What the task requires
Since only part of the material below is wanted, output exactly the lines from the one with "You are a computer-use" up to and including the one with "Instruction: Click 'Claremont".

Provided information
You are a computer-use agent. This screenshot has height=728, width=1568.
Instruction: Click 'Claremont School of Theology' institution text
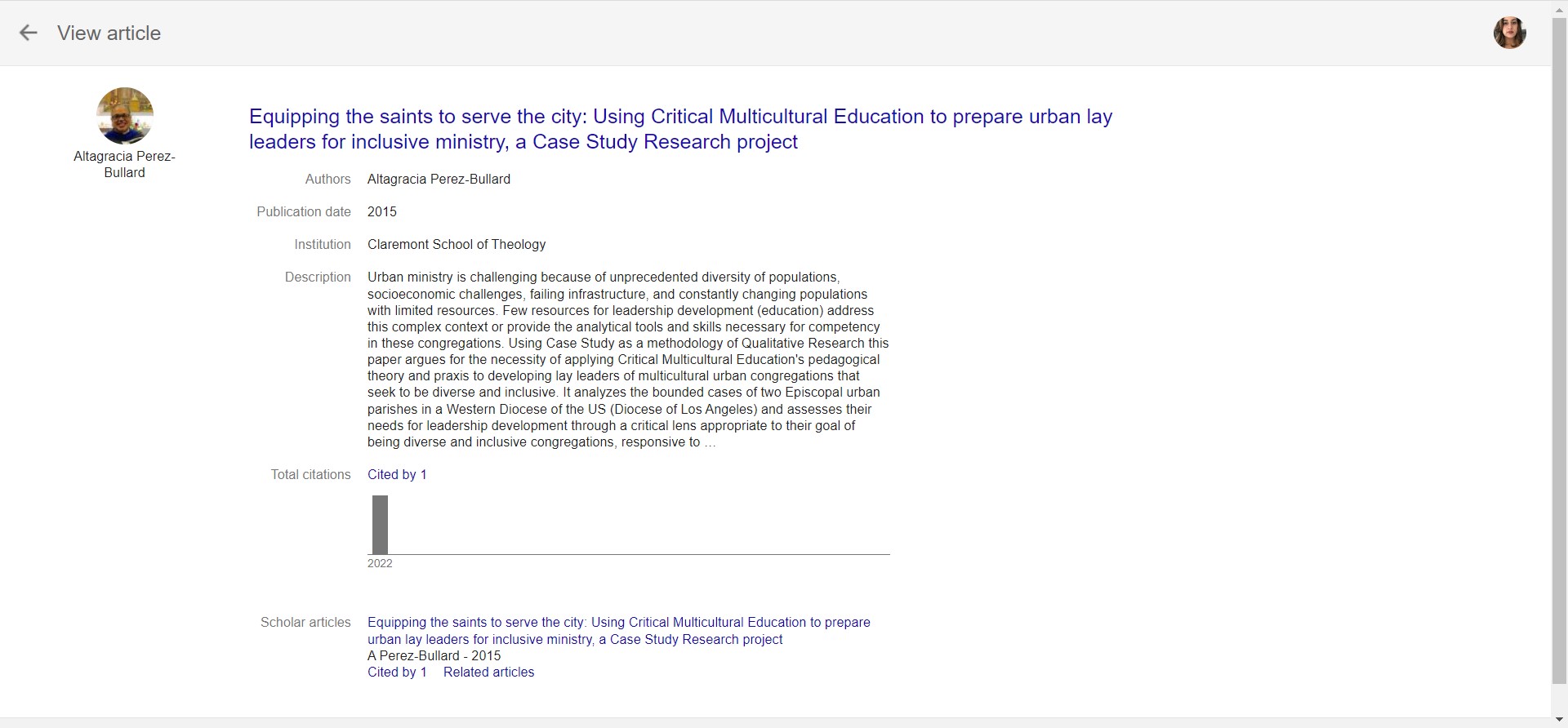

---

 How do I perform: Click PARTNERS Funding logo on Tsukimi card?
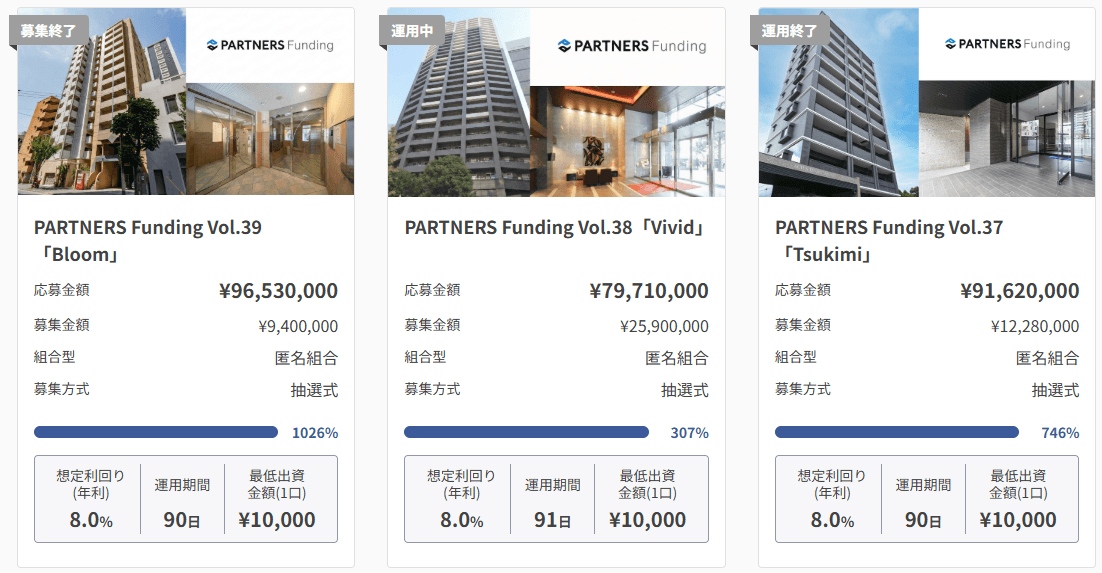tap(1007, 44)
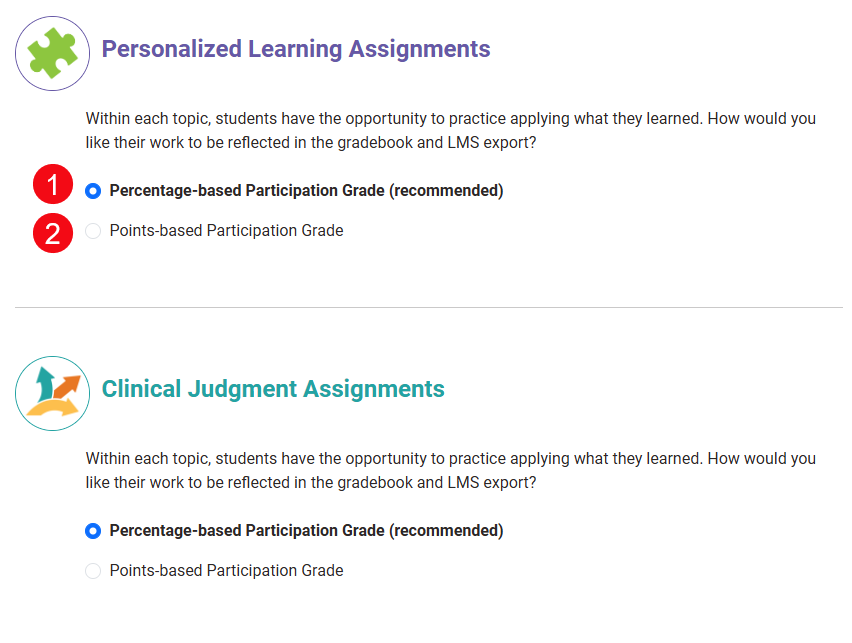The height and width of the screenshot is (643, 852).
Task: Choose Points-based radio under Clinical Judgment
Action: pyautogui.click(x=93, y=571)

Exercise result
You are a computer-use agent. This screenshot has height=728, width=1568.
Instruction: Click 'Claremont School of Theology' institution text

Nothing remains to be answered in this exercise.